A défaut d’une défense commune sans cesse contrariée, on croyait avoir au moins organisé, au cours des dernières années, les objectifs de l’Europe de l’armement. La consolidation de la base industrielle et technologique de défense (BITD) européenne supposait une structuration de l’offre et de la demande par des coopérations industrielles et des programmes communs. Pourtant, force est de constater qu’à chaque décennie, depuis la fin de la guerre froide, on divise par deux le nombre des programmes majeurs réalisés en coopération.
La dernière génération des grands équipements développés en partenariat (hélicoptères Tigre et NH90, A400M, FREMM, missiles Aster, Scalp ou Météor…) peine à trouver dans de nouveaux programmes une relève au même niveau de concrétisation industrielle. Emblématique de ces problèmes, l’Eurodrone connaît un envol poussif, le projet de blindé franco-allemand est pour l’instant dans l’impasse et le SCAF, avec l’Allemagne et l’Espagne, encore en sursis.
Évolutions négatives
Sans contester les décisions prises à la lumière du conflit ukrainien, tant au niveau national qu’européen, pour augmenter les cadences, reconstituer les stocks, relocaliser certaines fabrications et réduire des goulots d’étranglement dans la production des équipements, l’« économie de guerre » ne doit pas conduire à sacrifier le financement des technologies innovantes ni les investissements d’avenir, d’autant que le gonflement brusque des crédits militaires européens se traduit principalement par des achats massifs à l’industrie américaine.
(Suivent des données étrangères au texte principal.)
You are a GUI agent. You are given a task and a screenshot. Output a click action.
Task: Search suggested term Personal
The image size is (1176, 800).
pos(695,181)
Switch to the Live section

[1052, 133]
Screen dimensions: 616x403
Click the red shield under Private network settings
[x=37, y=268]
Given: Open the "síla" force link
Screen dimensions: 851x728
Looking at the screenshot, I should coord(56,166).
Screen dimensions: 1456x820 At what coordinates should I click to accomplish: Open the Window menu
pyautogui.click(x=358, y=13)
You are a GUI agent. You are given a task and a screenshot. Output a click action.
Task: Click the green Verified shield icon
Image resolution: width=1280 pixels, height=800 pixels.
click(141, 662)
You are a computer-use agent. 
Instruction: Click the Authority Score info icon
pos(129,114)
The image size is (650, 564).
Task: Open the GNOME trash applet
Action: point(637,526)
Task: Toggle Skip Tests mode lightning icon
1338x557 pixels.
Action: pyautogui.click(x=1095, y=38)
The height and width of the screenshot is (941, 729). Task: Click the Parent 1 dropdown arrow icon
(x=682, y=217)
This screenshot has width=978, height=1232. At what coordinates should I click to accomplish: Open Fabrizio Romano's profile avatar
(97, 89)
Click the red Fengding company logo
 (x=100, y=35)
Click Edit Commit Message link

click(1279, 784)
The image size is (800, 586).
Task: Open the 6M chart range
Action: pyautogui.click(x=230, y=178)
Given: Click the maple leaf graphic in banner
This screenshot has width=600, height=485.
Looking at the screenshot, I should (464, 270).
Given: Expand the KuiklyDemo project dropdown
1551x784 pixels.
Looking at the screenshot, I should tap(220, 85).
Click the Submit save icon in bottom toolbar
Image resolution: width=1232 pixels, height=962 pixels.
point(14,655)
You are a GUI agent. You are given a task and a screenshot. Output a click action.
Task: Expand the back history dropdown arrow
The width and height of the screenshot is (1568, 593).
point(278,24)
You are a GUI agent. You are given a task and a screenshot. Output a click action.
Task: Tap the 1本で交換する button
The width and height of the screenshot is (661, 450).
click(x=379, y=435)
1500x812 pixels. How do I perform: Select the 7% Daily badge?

L’acquisition récente de F-35 par l’Allemagne et la Finlande, après d’autres, en atteste. La sécurisation des approvisionnements militaires européens suscitée par l’urgence ukrainienne dissimule en effet fort mal les avantages opportunistes retirés par les industriels américains pour dominer définitivement, sur des créneaux porteurs, le marché domestique européen de l’armement.
Sans nouvelle coopération industrielle soutenue par la commande des Etats, rien ne viendra contrer ces évolutions négatives. Même si elle est bienvenue, la manne du FEDef (1,2 milliard d’euros en 2022 pour 61 projets) est trop limitée en montant et surtout trop dispersée pour produire un effet de levier rapide en faveur d’une reconfiguration des appareils militaires et d’une consolidation de la BITD de l’UE.
Encore faudrait-il, par ailleurs, que ces crédits communautaires n’alimentent pas une concurrence intra-européenne fratricide plutôt que de conforter des champions. Certains choix récents interrogent. Pourquoi préférer Sener à MBDA, 40 fois plus puissant, pour le projet stratégique d’intercepteur hypersonique, ou encore Avio Aero, filiale à 100 % de l’américain GE Aerospace, plutôt que le consortium européen Safran/MTU/ITP lié pour le projet de moteur d’avion du futur ? Il n’y aura pas de défense européenne crédible sans programmations militaires concertées, ni de BITD performante sans programmes communs structurants.